Energy Harvesting Hybrid for Battery Extension
There are cases where there is not enough ambient energy to power a device and a larger battery must be used. However, energy harvesting can be used to significantly extend the life of the battery. Cymbet EH solutions (especially solar) can be combined with primary or rechargeable batteries to extend their life. Click here for the EVAL-10 Solar Eval Kit Data Sheet that describes battery extension.
Energy Harvesting Evaluation Kits
Cymbet provides several different Energy Harvesting evaluation kits that demonstrate primary power and battery extension.
- EVAL-09 EnerChip Energy Processor Universal Energy Harvesting Kit
- EVAL-10 EnerChip CC Solar Energy Harvesting Kit
- EVAL-11 EnerChip CC RF Induction Charging Kit
Energy Harvesting Design Background
An Energy Harvesting power management system must be capable of capturing, converting, storing and delivering energy in a form that can be used to provide the power needed by the system it serves.
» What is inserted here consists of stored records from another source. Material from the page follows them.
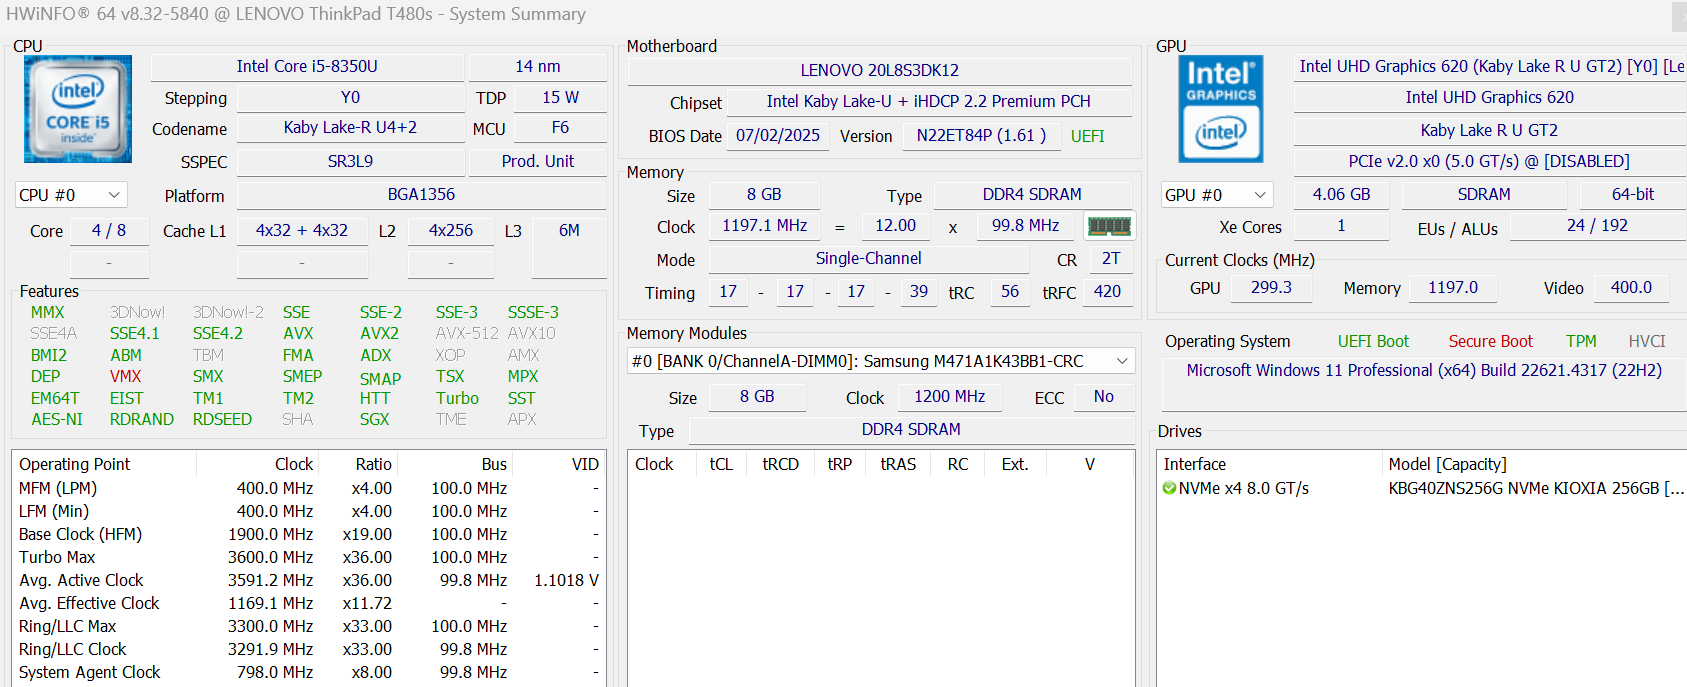1687x687 pixels.
Task: Open the CPU #0 selector dropdown
Action: click(x=69, y=195)
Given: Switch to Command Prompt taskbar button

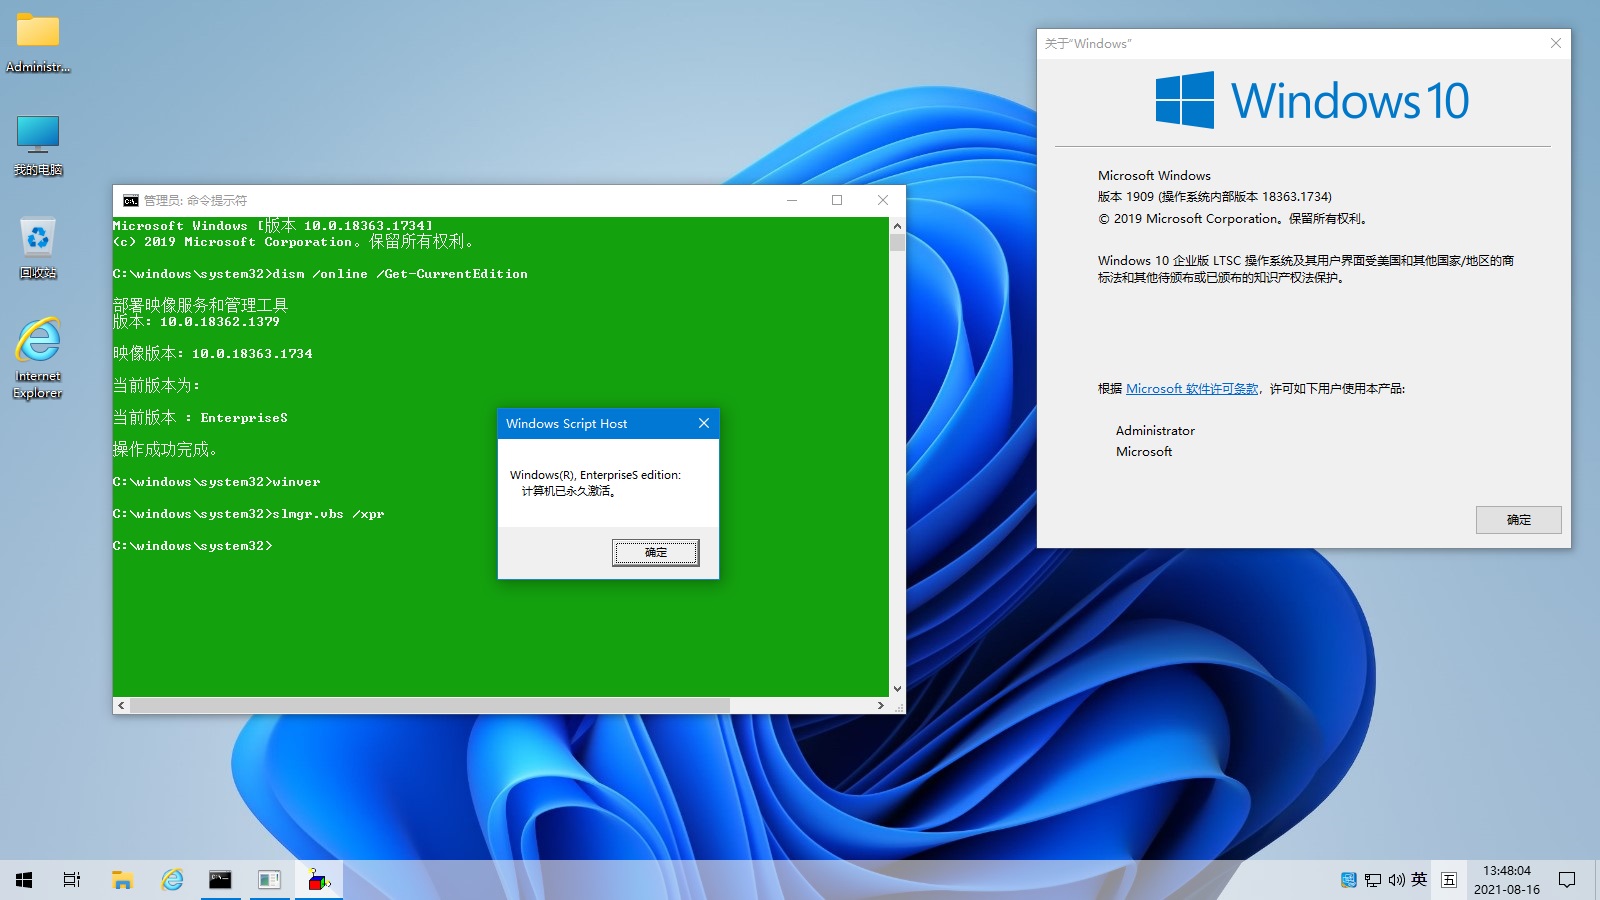Looking at the screenshot, I should tap(220, 880).
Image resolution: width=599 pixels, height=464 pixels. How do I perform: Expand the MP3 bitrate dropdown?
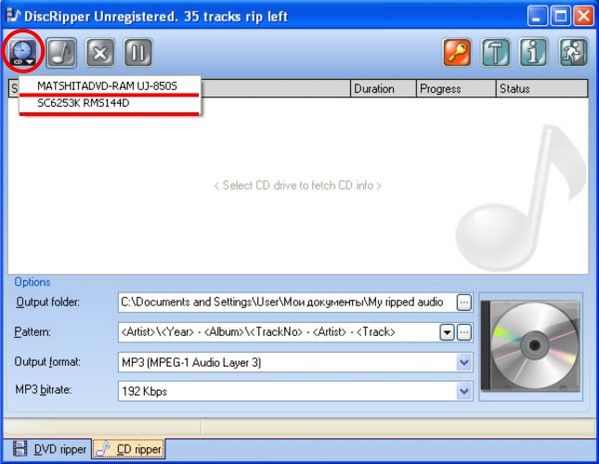click(x=464, y=391)
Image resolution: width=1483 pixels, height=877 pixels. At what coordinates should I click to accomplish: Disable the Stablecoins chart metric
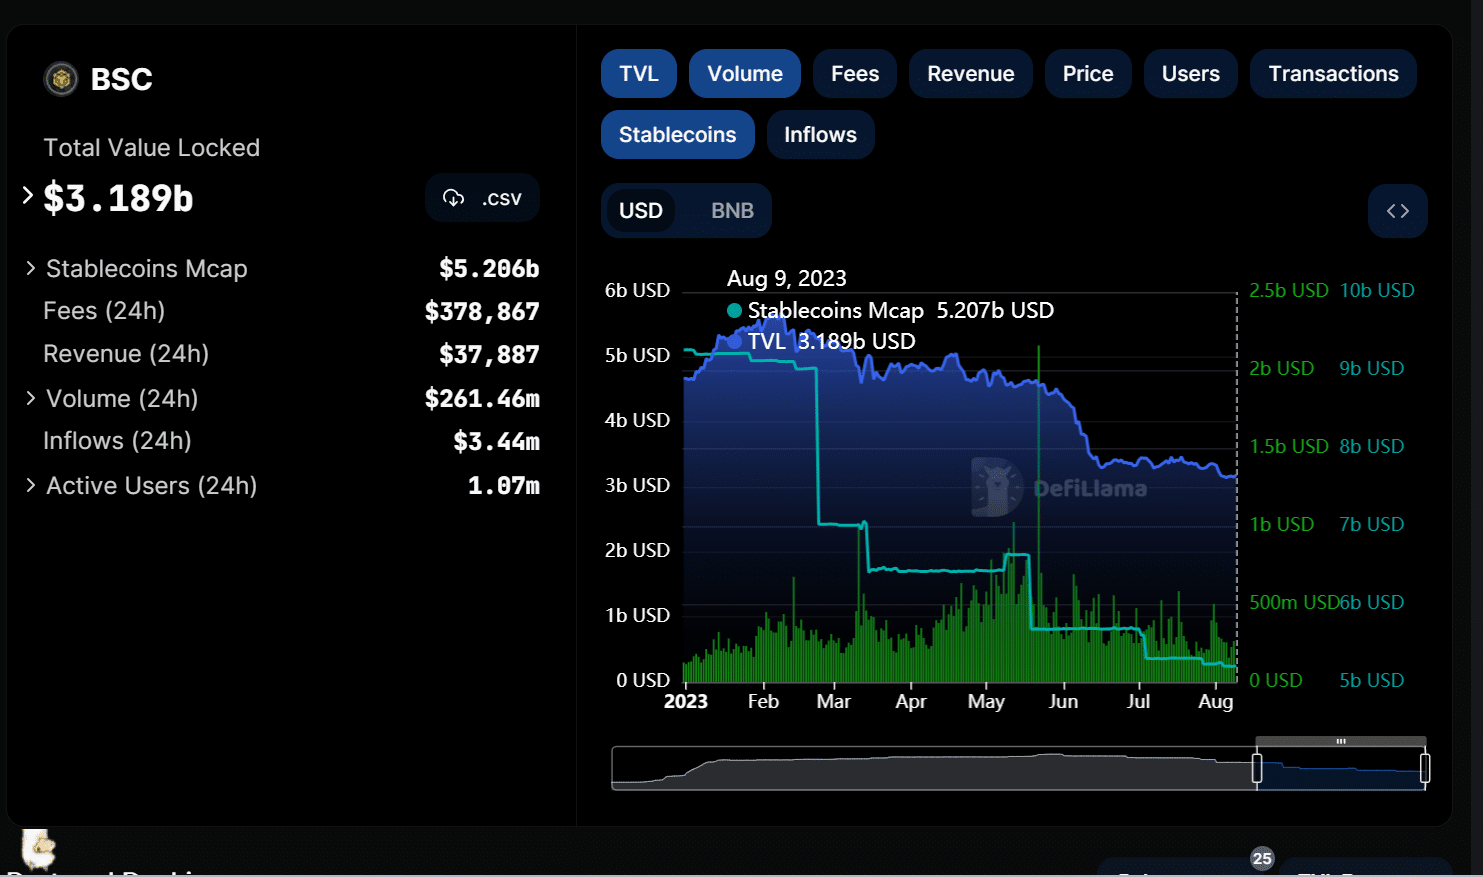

A typical Energy Harvesting system starts with an energy collector or transducer device and depends on the type of energy one is trying to convert. These are typically solar or photovoltaic cells for light energy, piezoelectric for pressure, kinetic for movement, inductive for rotational or motion, thermoelectric for heat or temperature differential, and electromagnetic.
The energy collected from these transducers must be converted to a form that can be stored for later use. In remote sensor systems or portable device applications that use Energy Harvesting a small rechargeable battery or storage capacitor is often employed to store the collected energy the system needs for operation. The drawbacks to each of these storage methods are numerous in that even rechargeable batteries wear out after a few hundred charge/discharge cycles and need to be replaced and super caps while they eventually change their characteristics, will self discharge rapidly, as much as 20% per day, causing much of the converted energy to be wasted. A more robust and permanent solution is to use an EnerChip solid state battery as the energy storage element in the system to eliminate the need for replacement since it can support in excess of 5000 cycles and has a minimal self-discharge of less than 3% per month.
The final stage of the system conditions to stored energy to suit the requirements of the system. This could be as simple as a regulator and level shifter to a complex power control circuit that intelligently manages the power distribution to the system based on power needs and system operation.